Throwback Thursday - Topashaw Canal Revisited

Topashaw Canal Hickory Ridge Studio Mississippi Throwback Thursday

My childhood was shaped by my family and their stories.  I grew up idolizing many of them, especially the ones that seemed to carve their lives out of nothing.  They were bold and brave and took chances that cut against the grain of society at the time.

Topashaw Canal Hickory Ridge Studio Mississippi Throwback Thursday

They were single parents in the 1920s, bootleggers in the 1930s, traveled to California in the 40s to build roads and ended up fighting in the fields of France in WWII.  They fought in the water and the air in 1950s Korea and began a career in truck driving in the 1960s.  In the 1980s my own parents built a log home and a farm with their own two hands.  And all these people were my heroes growing up.  Not movie stars, not sports stars, and there were no internet celebrities back then.  I lived for these stories of bygone days.  

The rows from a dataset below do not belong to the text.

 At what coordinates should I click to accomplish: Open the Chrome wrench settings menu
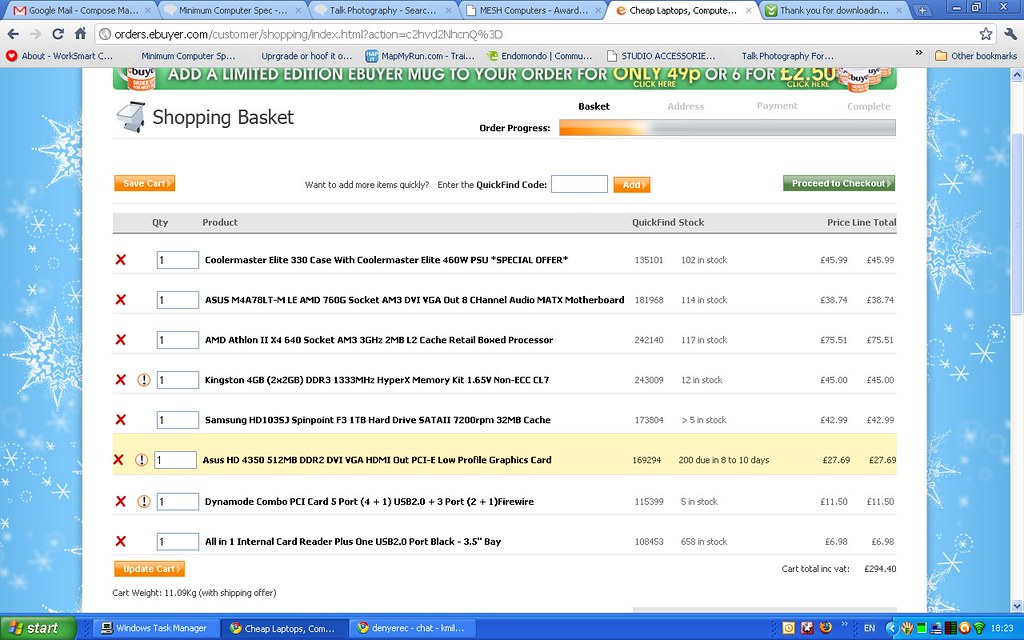click(x=1010, y=34)
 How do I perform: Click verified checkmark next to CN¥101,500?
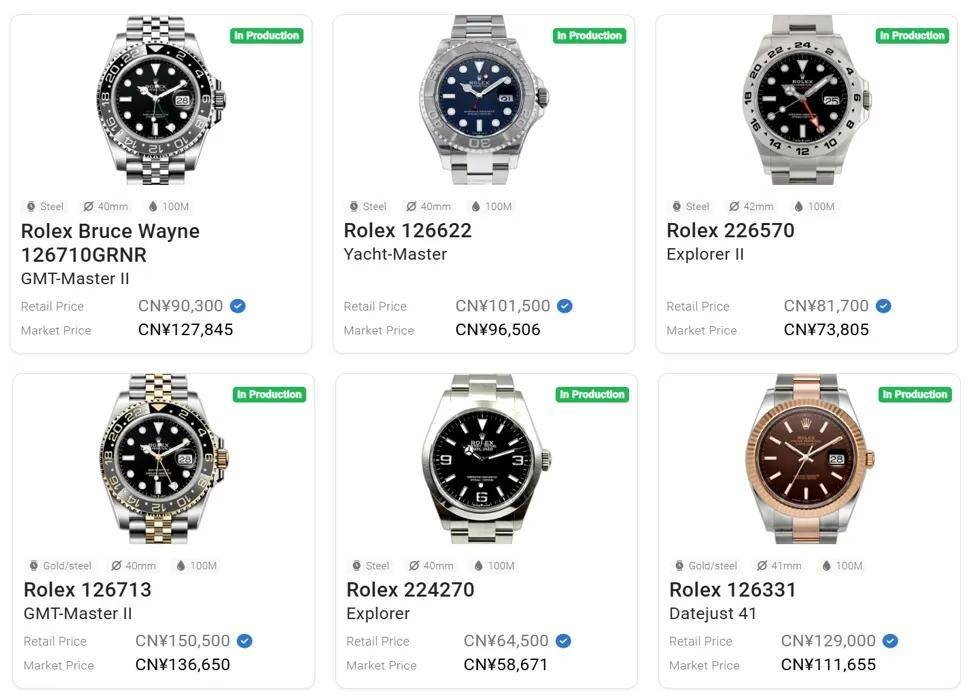pos(565,306)
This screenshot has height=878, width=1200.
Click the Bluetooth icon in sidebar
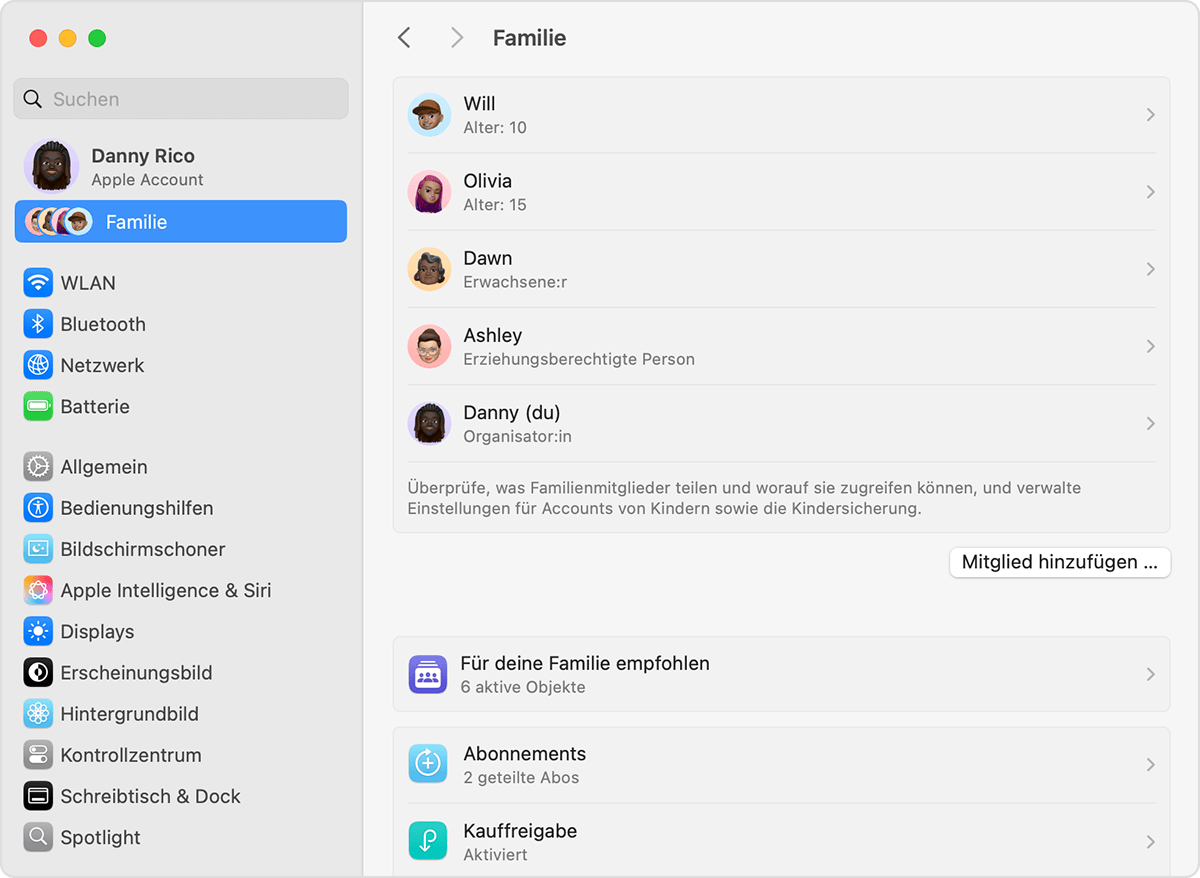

Topashaw Canal Hickory Ridge Studio Mississippi Throwback Thursday

These stories made me search out and read about anything that pertained to what I heard.  My great-grandfather’s trapping stories inspired me to read about the wild west.  Another great-grandmother was part Choctaw so I read all I could about Native Americans (hello Indian in the Cupboard.)  

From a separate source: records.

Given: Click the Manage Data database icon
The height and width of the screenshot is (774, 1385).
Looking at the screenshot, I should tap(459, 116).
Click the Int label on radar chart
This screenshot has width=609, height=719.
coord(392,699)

Topashaw Canal Hickory Ridge Studio Mississippi Throwback Thursday

I’m a momma now but I can’t wait to tell my daughter all the stories I have stored in my brain.  Stories passed down to me of backpack whiskey stills, feeding babies with canned goats milk, and riding to Mississippi State on a horse.  But there are my own stories too.  Galloping Spanish Mustangs with my best friend, traveling the state in our 1991 Dodge pickup, running barrels in the rain, mud, snow, sun, dust, and a couple of times in the pitch dark when the area lights shorted out.  And of walking by myself with nothing but a pistol and a camera in the canal on my grandparents property taking these pictures.  And maybe someday hearing my baby’s stories from her own adventures.  

All pictures were taken with a Nikon D90 and either a pinhole cap or a holga lens.

Comments

  1. I, too, lived for the stories and listening to the conversations of adults. I'm glad I can remember so much of what I heard. My siblings were much younger and they missed out on this remarkable gift of stories. (My brother is working on family history, I still think we are related!)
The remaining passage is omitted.